- _ESTRATTO SELEZIONATO_:
══════════════════════════════
Insomma, le domande poste dagli stranieri (in questo caso dallo studente di cui parlo) non necessariamente seguono la "logica" o le aspettative dei madrelingua e quindi possono risultare "strane".  Nonostante ciò le risposte a queste domande/dubbi _possono essere utili_ per chi le pone (anche se non sembra). Un esempio concreto è appunto il presente thread: le vostre risposte ed opinioni (sia positive che negative) sono state veramente utili (almeno per me e per quello studente). Grazie


----------



## Necsus

Sì, Francis, ho usato linguaggio colloquiale per semplificare. Volevo dire che (a parte il caso di una loro apposita costruzione per un'esemplificazione grammaticale) la concisione delle frasi che riportavi sarebbe stata giustificabile solo nella lingua parlata, in cui vari elementi della frase abitualmente si sottintendono per la loro ovvia desumibilità dal contesto del discorso. Infatti, come hai visto, per illustrarne la plausibilità o meno ho dovuto produrre molte più informazioni.
══════════════════════════════
- _VOCI FORNITE_:

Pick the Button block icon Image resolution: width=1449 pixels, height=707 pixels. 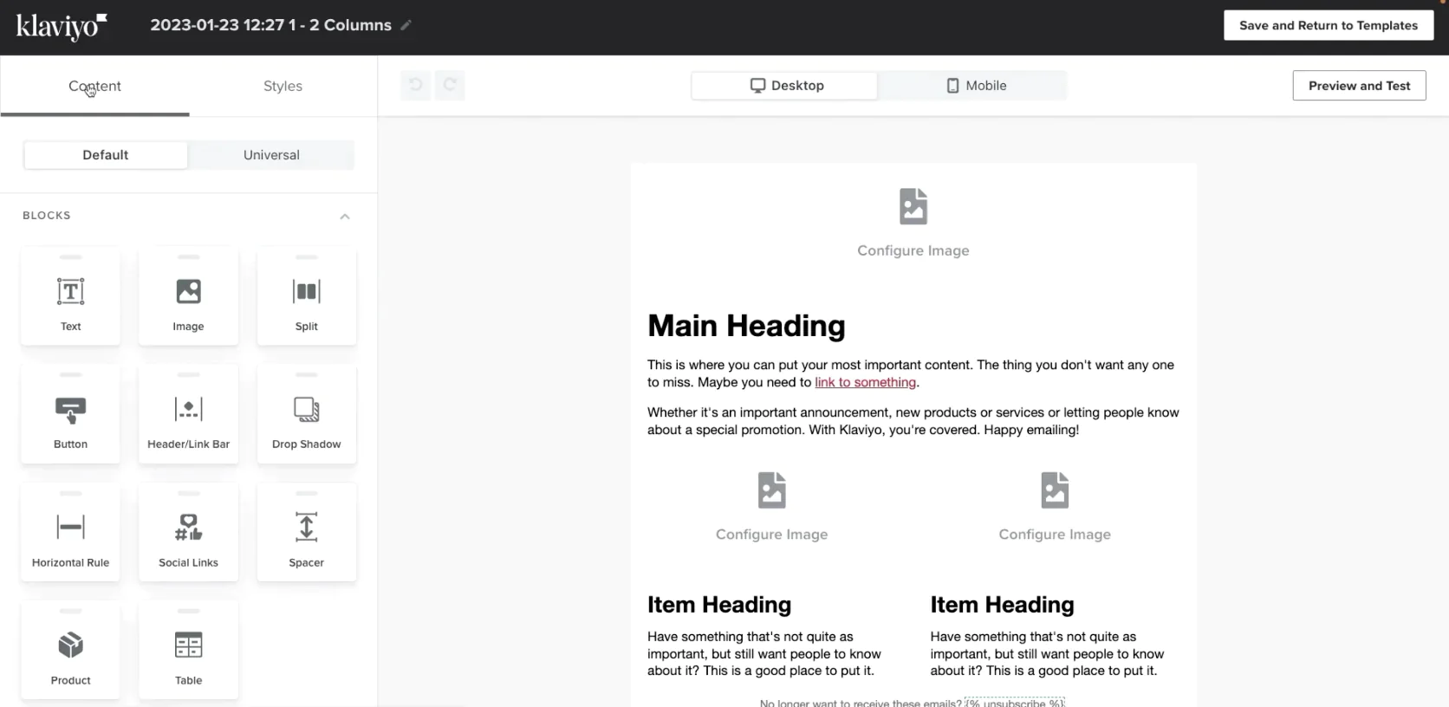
══════════════════════════════
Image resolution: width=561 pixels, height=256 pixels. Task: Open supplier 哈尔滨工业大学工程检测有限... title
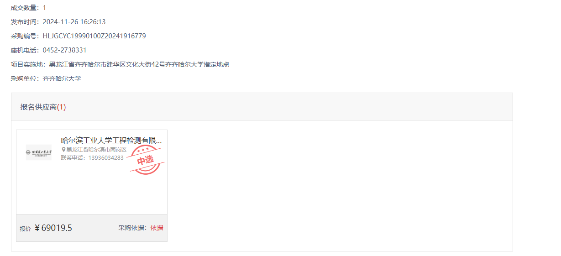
══════════════════════════════
- _ESERCIZI DA SVOLGERE_:
a) Riassumi l'estratto in due frasi.
b) Trascrivi dall'estratto il tratto che va da "Sì, Francis, ho" fino a "molte più informazioni.".
Per rispondere basati soltanto sull'estratto.

- _RISPOSTE AGLI ESERCIZI_:
a) Le domande poste dagli stranieri non seguono necessariamente la logica dei madrelingua e possono sembrare strane, ma le risposte possono essere utili a chi le pone, come mostra lo stesso thread. Necsus spiega a Francis di aver usato un linguaggio colloquiale per semplificare e che la concisione delle frasi riportate sarebbe giustificabile solo nella lingua parlata, dove vari elementi si sottintendono perché ovviamente desumibili dal contesto.

b)
Sì, Francis, ho usato linguaggio colloquiale per semplificare. Volevo dire che (a parte il caso di una loro apposita costruzione per un'esemplificazione grammaticale) la concisione delle frasi che riportavi sarebbe stata giustificabile solo nella lingua parlata, in cui vari elementi della frase abitualmente si sottintendono per la loro ovvia desumibilità dal contesto del discorso. Infatti, come hai visto, per illustrarne la plausibilità o meno ho dovuto produrre molte più informazioni.